Exiled

by doctorate_in_realology



Series: Recall Alt-Take [1]
Category: Overwatch (Video Game)
Genre: Anger, Angst, Because at this point in Recall they hadn't gotten together yet so they're like right there, F/F, It's like an implied mutal yet unsaid thing between 'em, Post-Fall of Overwatch, Sorta kinda Widowtracer
Language: English
Status: Completed
Published: 2016-12-10
Updated: 2016-12-10
Packaged: 2018-09-07 15:21:31
Rating: Teen And Up Audiences
Warnings: No Archive Warnings Apply
Chapters: 1
Words: 2,043
Publisher: archiveofourown.org
Story URL: https://archiveofourown.org/works/8806030
Author URL: https://archiveofourown.org/users/doctorate_in_realology/pseuds/doctorate_in_realology
Summary: An alternate take on part of my Recall story wherein Talon assaults Watchpoint: London a short time after Tracer brings Amélie to Overwatch, for which some blame Amélie. Tracer staunchly defends her. This is to be considered chapter 1 of the Recall Alternate Take story.





	

**Author's Note:**

> Are you ready for Tracer to get mad pissed because Tracer's about to get mad pissed
> 
> I've been mulling this idea around for a few days now and finally sat down and wrote it out. Feedback, as always, is greatly appreciated, so throw some my way if you've got it! And, as always (again), enjoy!

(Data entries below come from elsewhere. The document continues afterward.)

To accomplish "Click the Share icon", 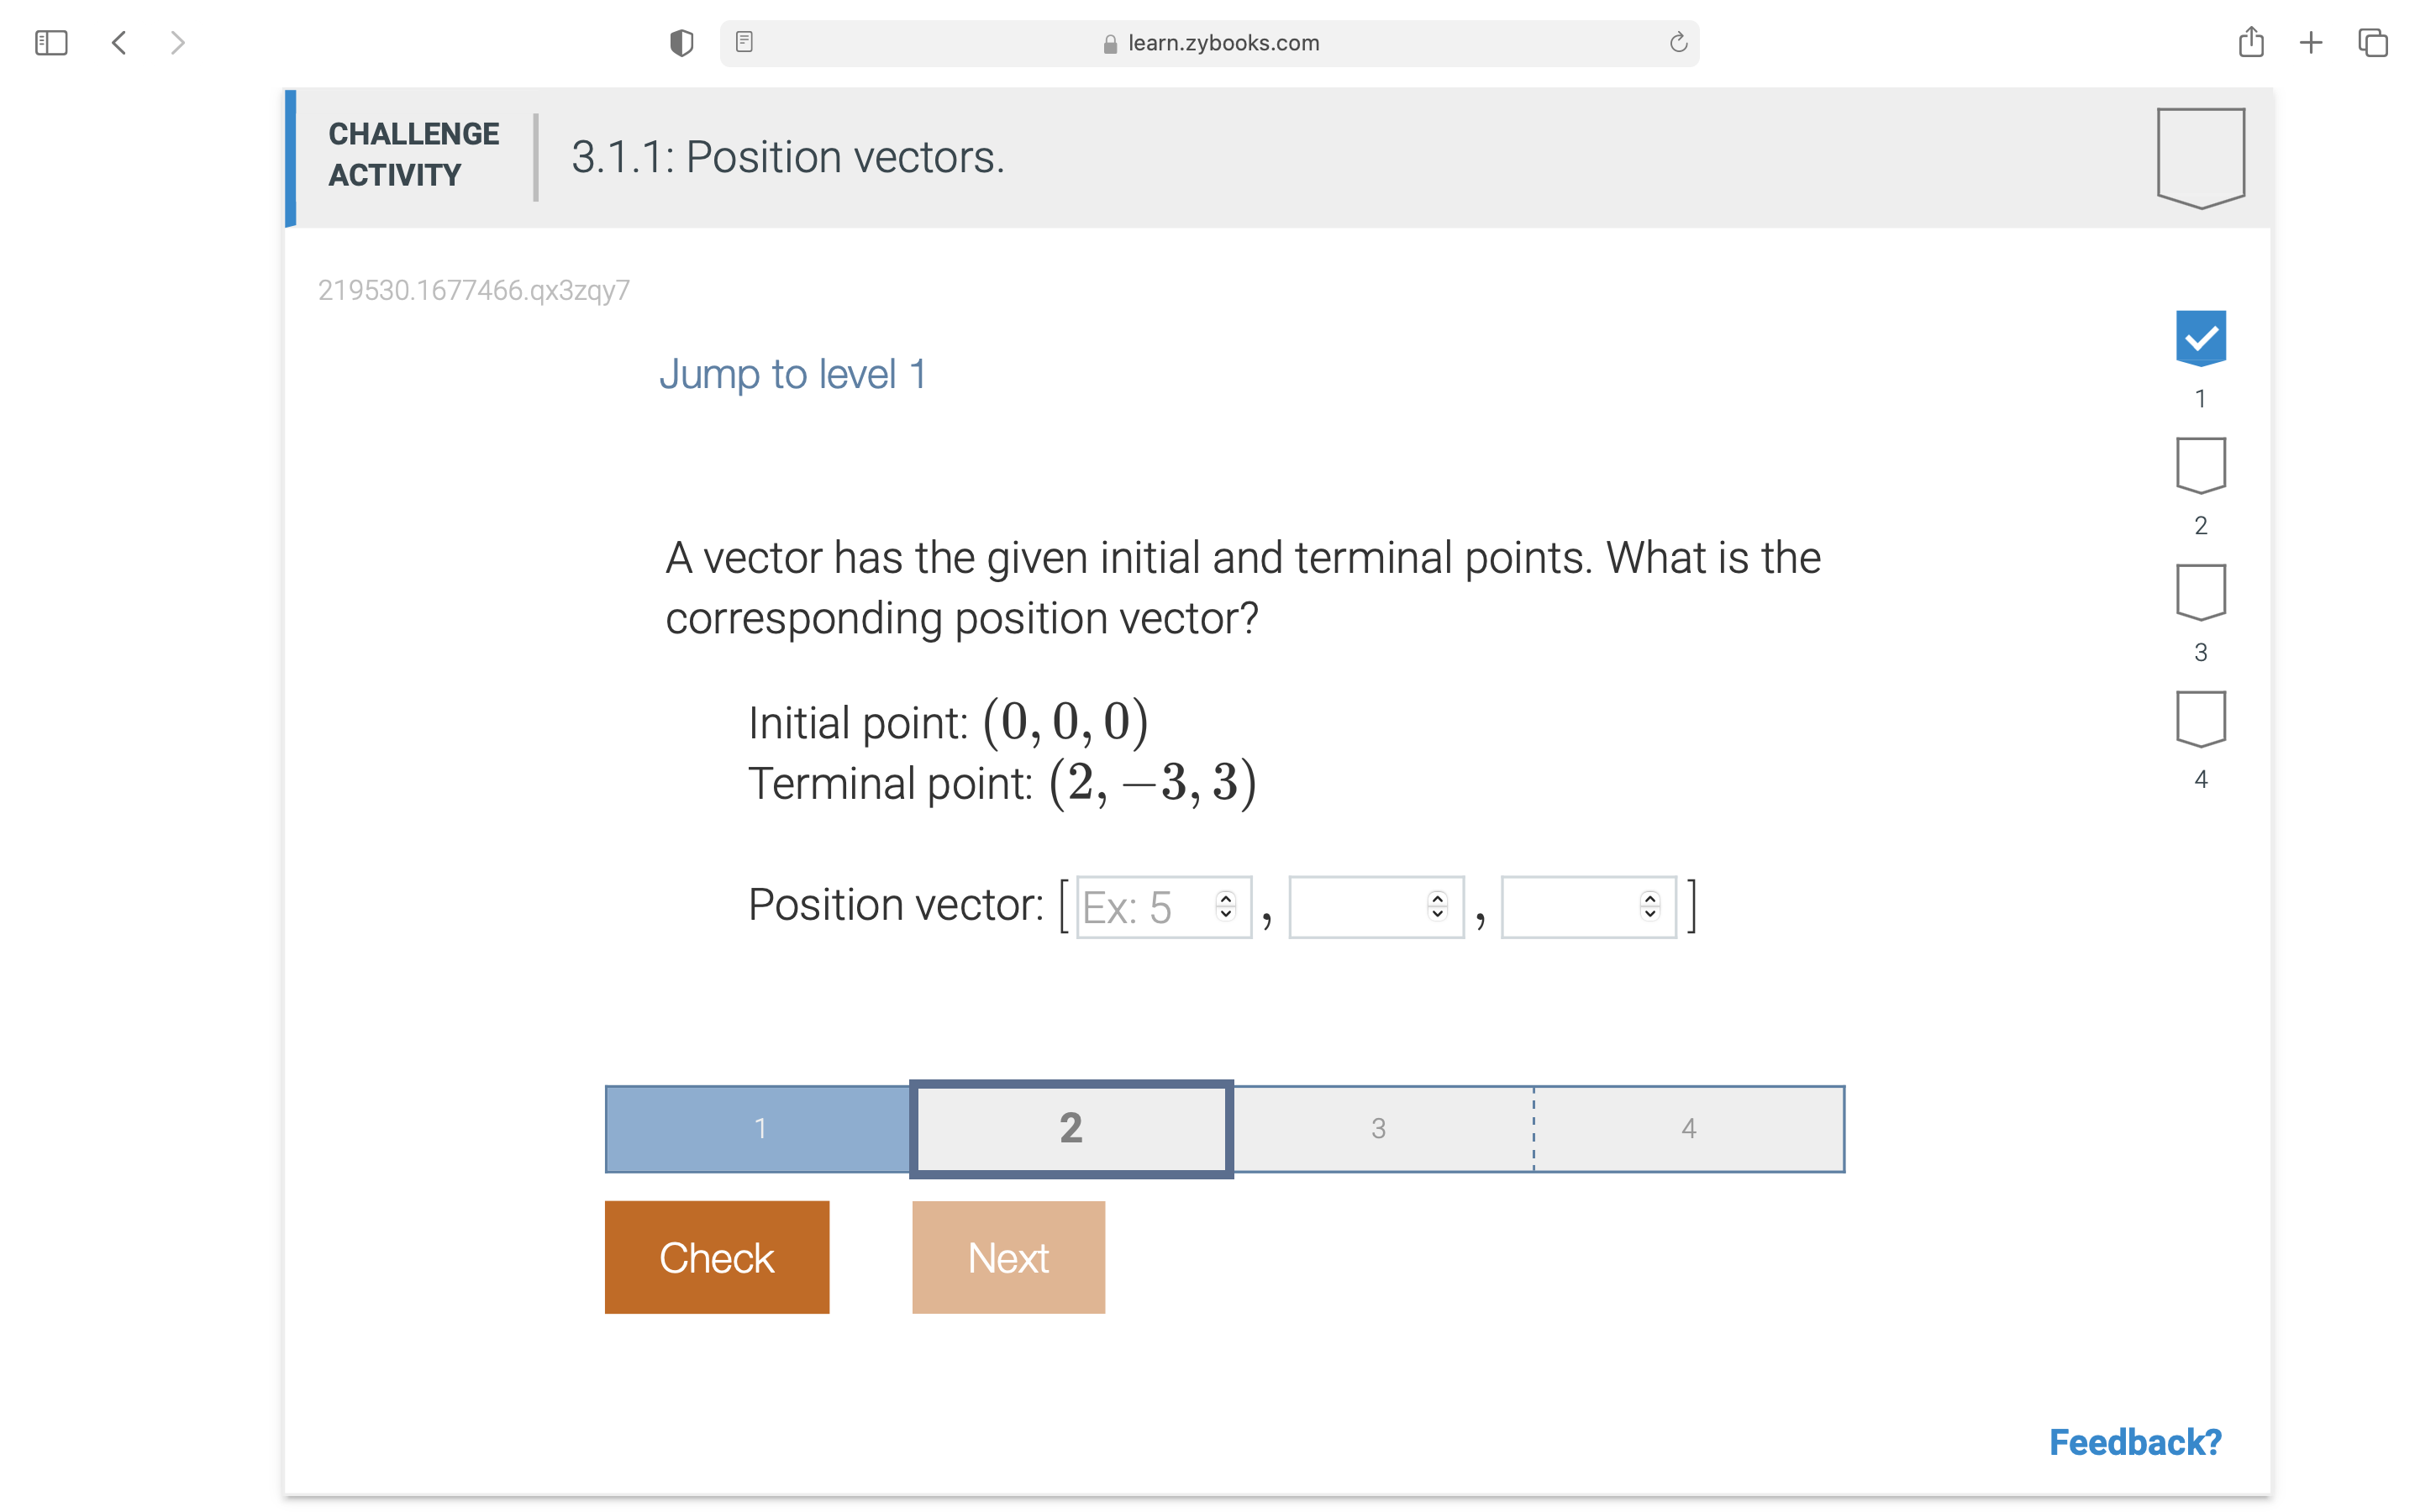I will 2252,42.
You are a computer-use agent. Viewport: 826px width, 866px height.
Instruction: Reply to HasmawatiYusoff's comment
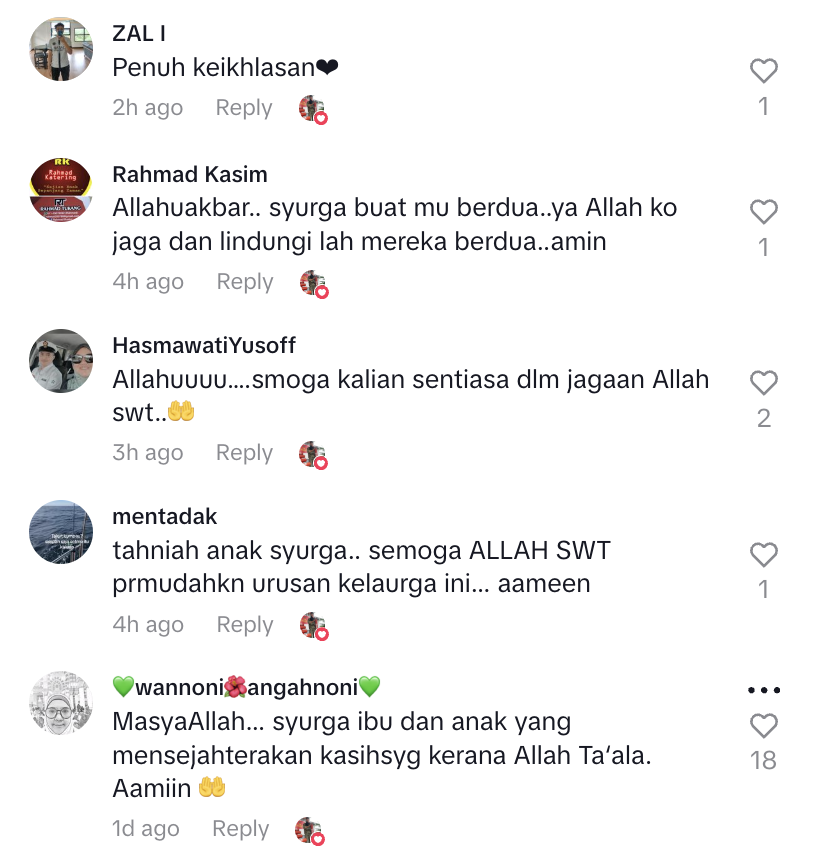point(244,452)
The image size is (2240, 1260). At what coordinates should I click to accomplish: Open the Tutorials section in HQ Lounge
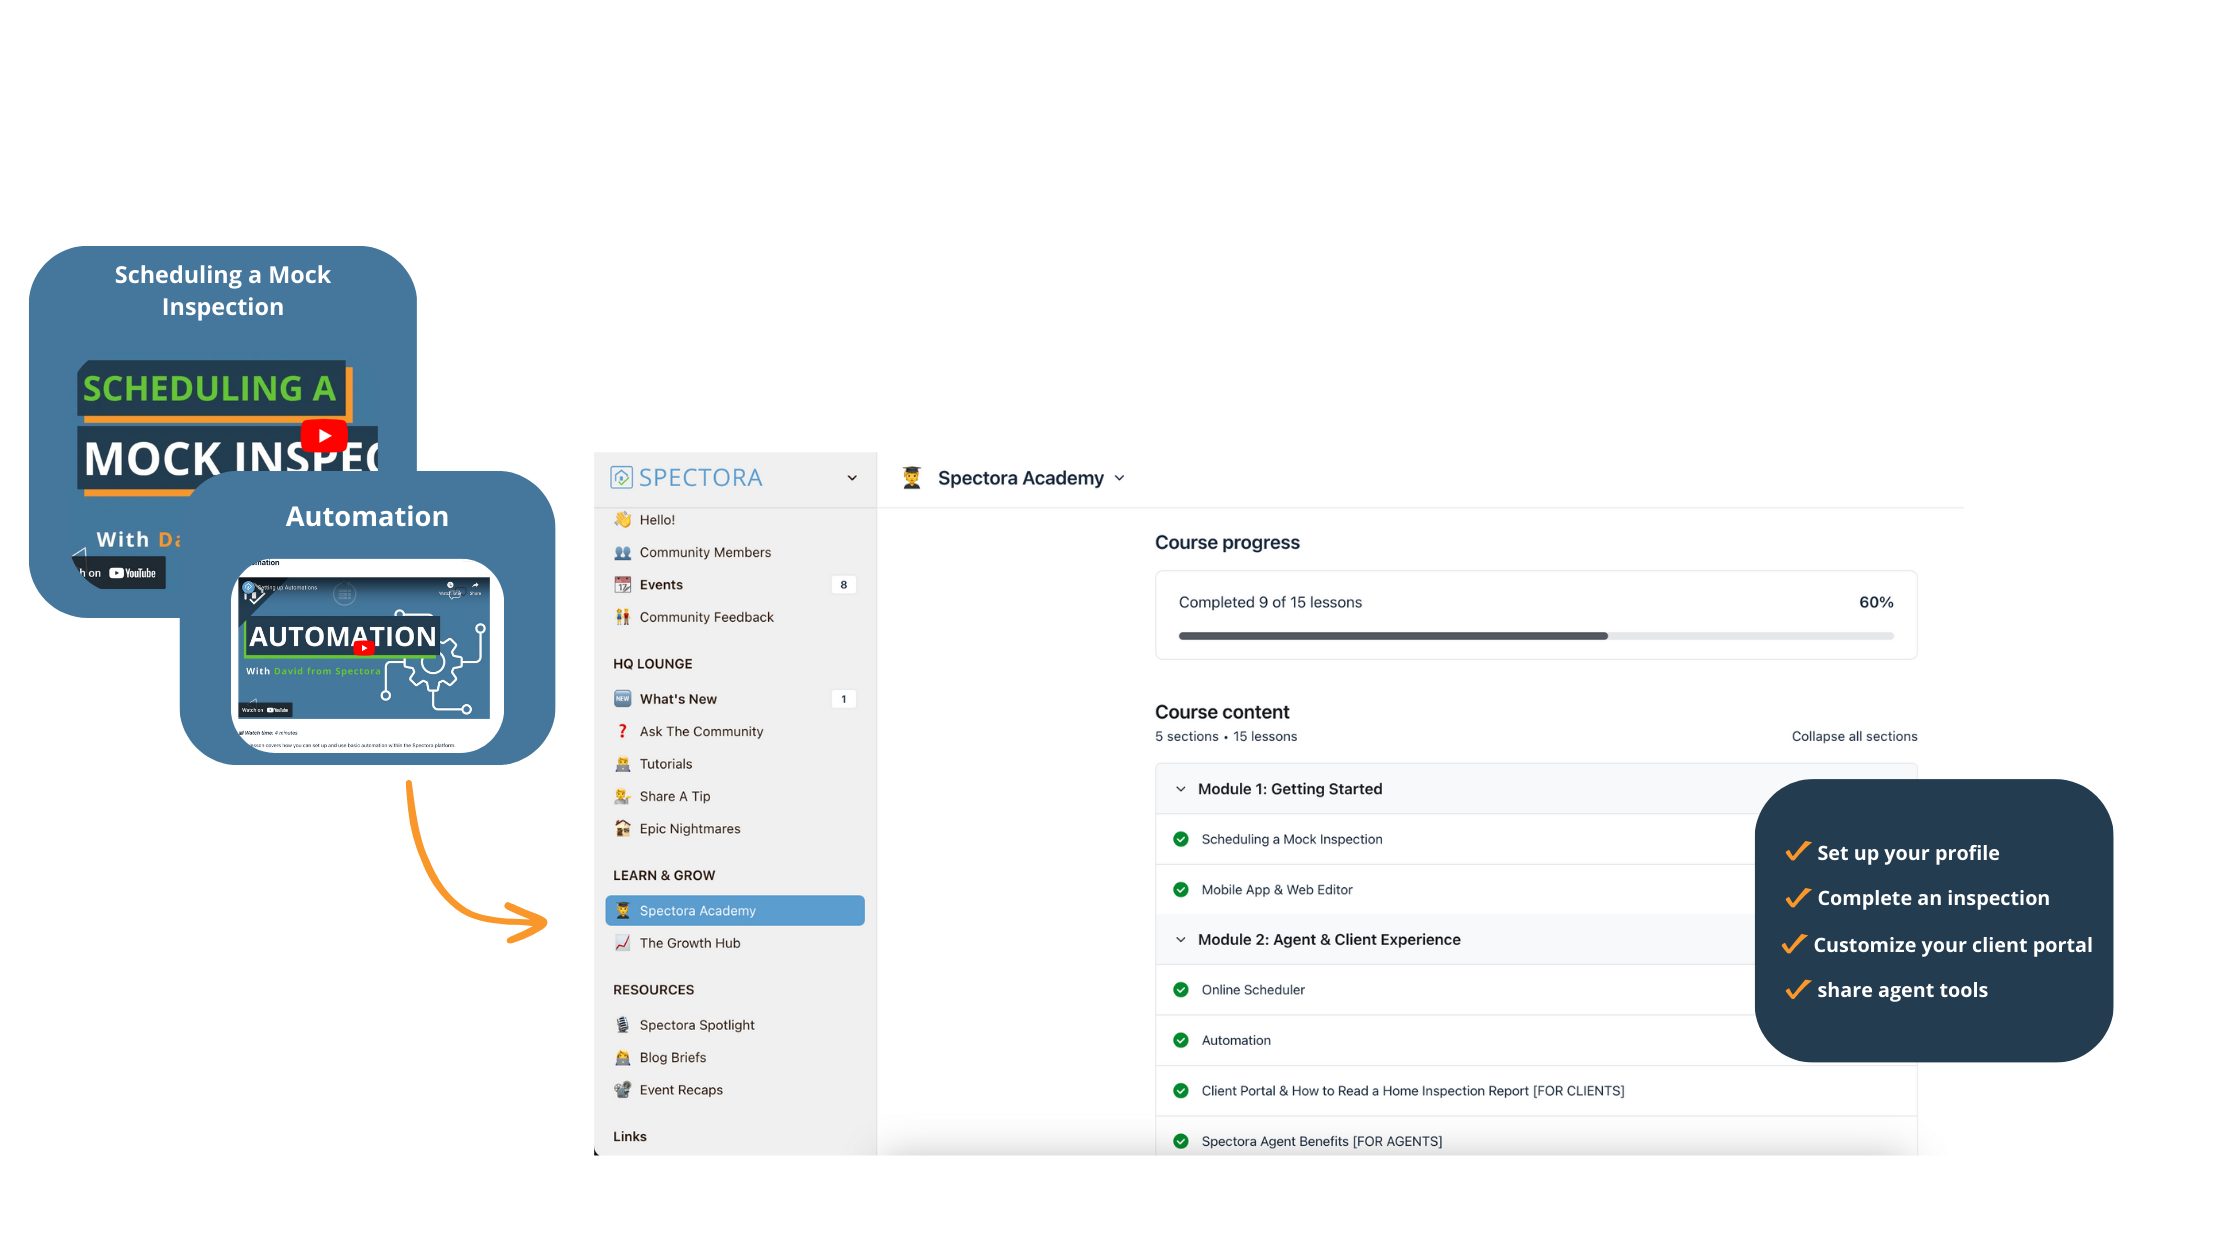pyautogui.click(x=665, y=763)
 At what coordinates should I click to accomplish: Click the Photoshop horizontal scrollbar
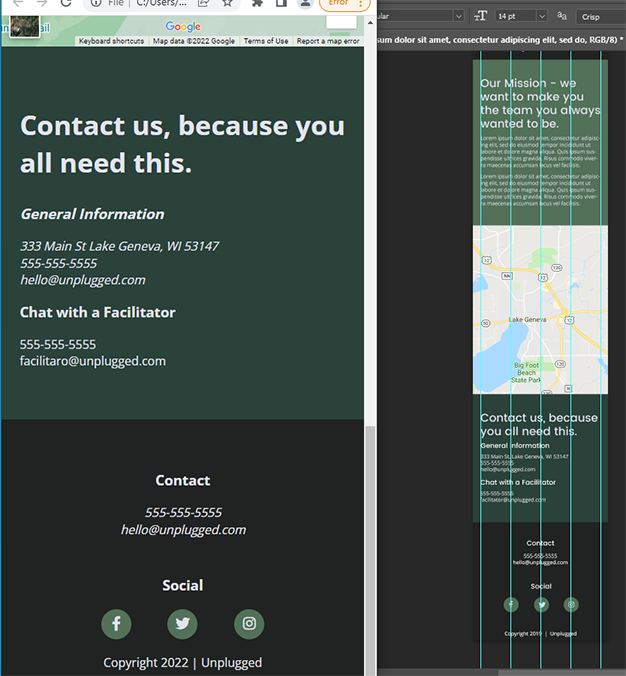560,672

Watchpoint: London lay in ruin.

Bodies and debris alike littered the floor, blanketed in concrete and steel dust. Exposed wires twitched and hung from the ceiling, sparks spewing from their maws onto the floor below. The dust had not yet settled, though the fight was over.

Lena’s eyes flickered open. She found great difficulty in trying to process what lay before her—was everything stuck to the wall? No, no, that didn’t make sense.

It took perhaps a little too long for her to realize she was prostrate. She shifted to lift herself from the floor. Her hands pushed hard against the ground, dust and bits of cement digging into her palms.

The few inches of progress she’d made were lost as she was forced against the floor again. Why couldn’t she stand?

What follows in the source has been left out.